As the energy industry continues to seek alternatives to imported fossil fuels more and more individuals have begun allowing energy companies to extract oil and gas from their land. Attracted by the promise of earning lucrative royalties from land they would often otherwise use for farming – or nothing at all – thousands of landowners have made agreements with companies such as CNX Gas, EQT Production, Chesapeake Energy and GEP Energy. The companies pay for machinery and production, and in return they keep the profits from any fuel sold, minus a royalty paid to the owner. On paper, it’s a good deal. In reality, it may not be quite what it seems.
Energy companies have reportedly withheld royalty payments.
A worrying trend has developed that casts a shadow over landowners’ agreements. Reports of underpaid or unpaid royalty checks have become more and more common, and have sparked legal action to reclaim money that landowners allege is being withheld in breach of contract, and often for questionable reasons. Energy companies have reportedly withheld royalty payments in full or in part citing production costs, ‘gathering’ costs (the process of mixing gas from various sources), and even the upkeep of interstate pipelines often miles from the landowner’s property. Royalty payments have also allegedly been withheld for gas used to power company machinery - as it was never technically sold, companies have claimed, there is no royalty payment to be made.
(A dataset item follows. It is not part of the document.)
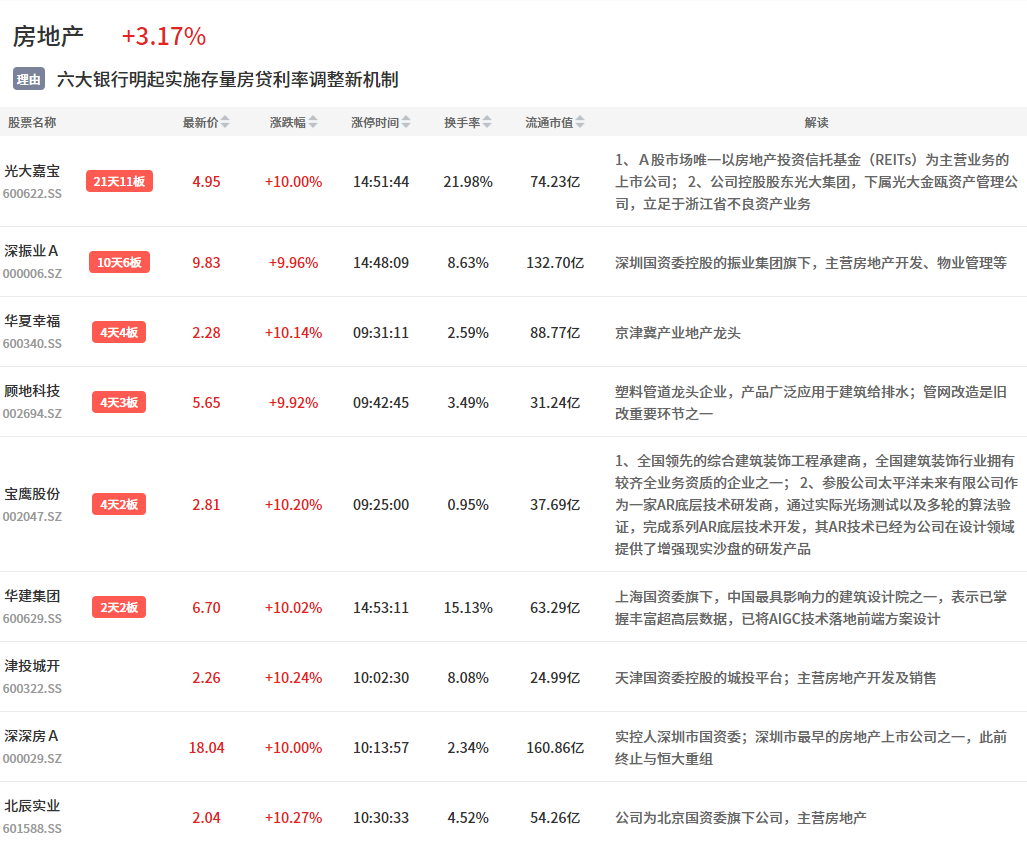Select the 宝鹰股份 stock name

pyautogui.click(x=32, y=494)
It’s not surprising that a number of lawsuits have now been filed.
A Virginia judge, U.S. District Court Judge James P. Jones, recently ruled against two separate energy companies, CNX Gas and EQT Production, that had asked for time to appeal their cases in the Fourth Circuit Court of Appeal. The companies were hoping to overturn several class action lawsuits filed against them by appealing to the higher court to stop the process. Judge Jones, however, was reluctant to pause the suits simply to wait to hear whether the appeals court would consider the cases.
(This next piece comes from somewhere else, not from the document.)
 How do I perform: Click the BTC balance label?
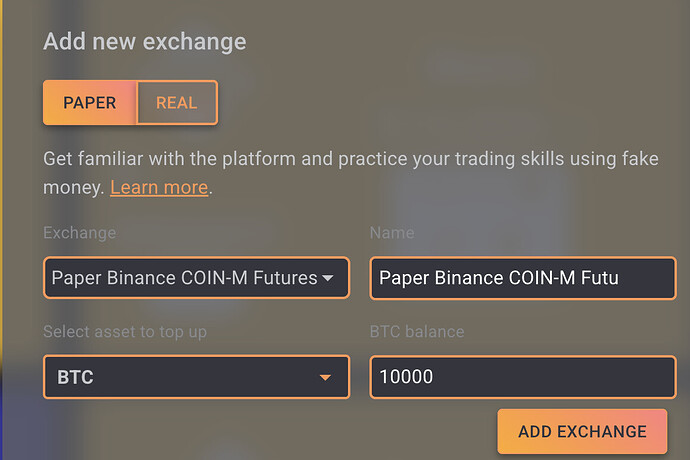point(417,332)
The class action lawsuits were certified in September and cover potentially thousands of class members who claim they are owed more than $30 million in gas royalties by the companies. As part of the lawsuit, plaintiffs are also asking for a full audit of the companies’ accounts to determine the process used to calculate royalty payments.
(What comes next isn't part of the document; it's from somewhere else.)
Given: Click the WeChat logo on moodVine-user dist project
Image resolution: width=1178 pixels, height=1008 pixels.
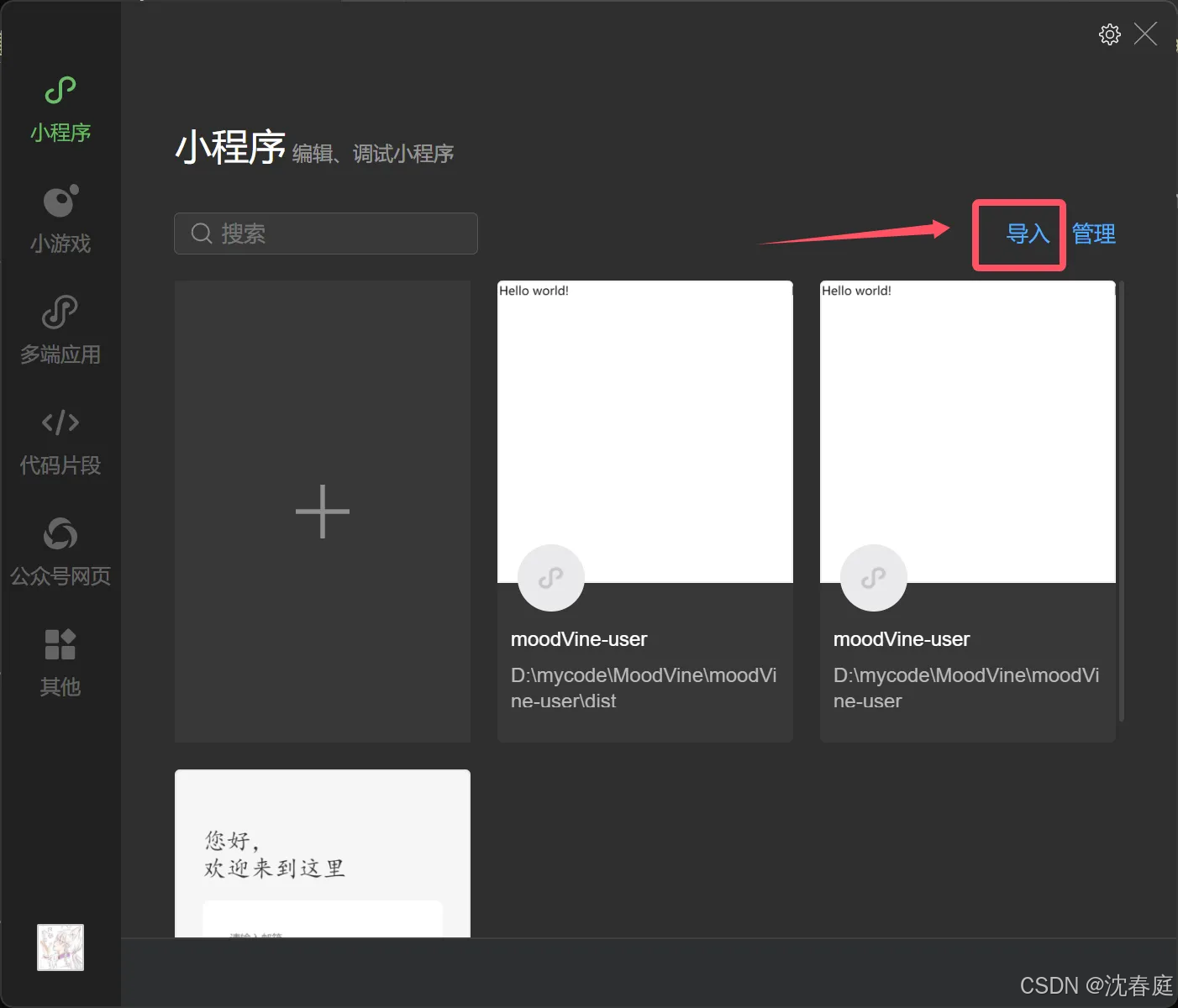Looking at the screenshot, I should (x=550, y=577).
The certification was followed only days later by the request to overturn the certification, the Bristol News reports. The companies had asked Judge Jones to put the class actions on hold until the time of the court’s decision.
The lawsuits will now continue moving forward while the appeals court decides whether it will consider the suits. Landowners claim they were underpaid when post-production costs, including moving costs, were subtracted from royalty checks. The companies deny any wrongdoing.